DIRECTION — Reproduce every line of the records below. Multiply each coordinate in the answers by 0.3 and round to whole numbers, rounding halves up. Leave all other lines and numbers unchanged.

PROVIDED ENTRIES —
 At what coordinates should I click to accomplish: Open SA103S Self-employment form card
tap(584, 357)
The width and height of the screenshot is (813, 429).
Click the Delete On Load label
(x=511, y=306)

OUTPUT OF THE EXERCISE —
 At what coordinates should I click to accomplish: Open SA103S Self-employment form card
tap(175, 107)
The width and height of the screenshot is (813, 429).
Click the Delete On Load label
(x=153, y=92)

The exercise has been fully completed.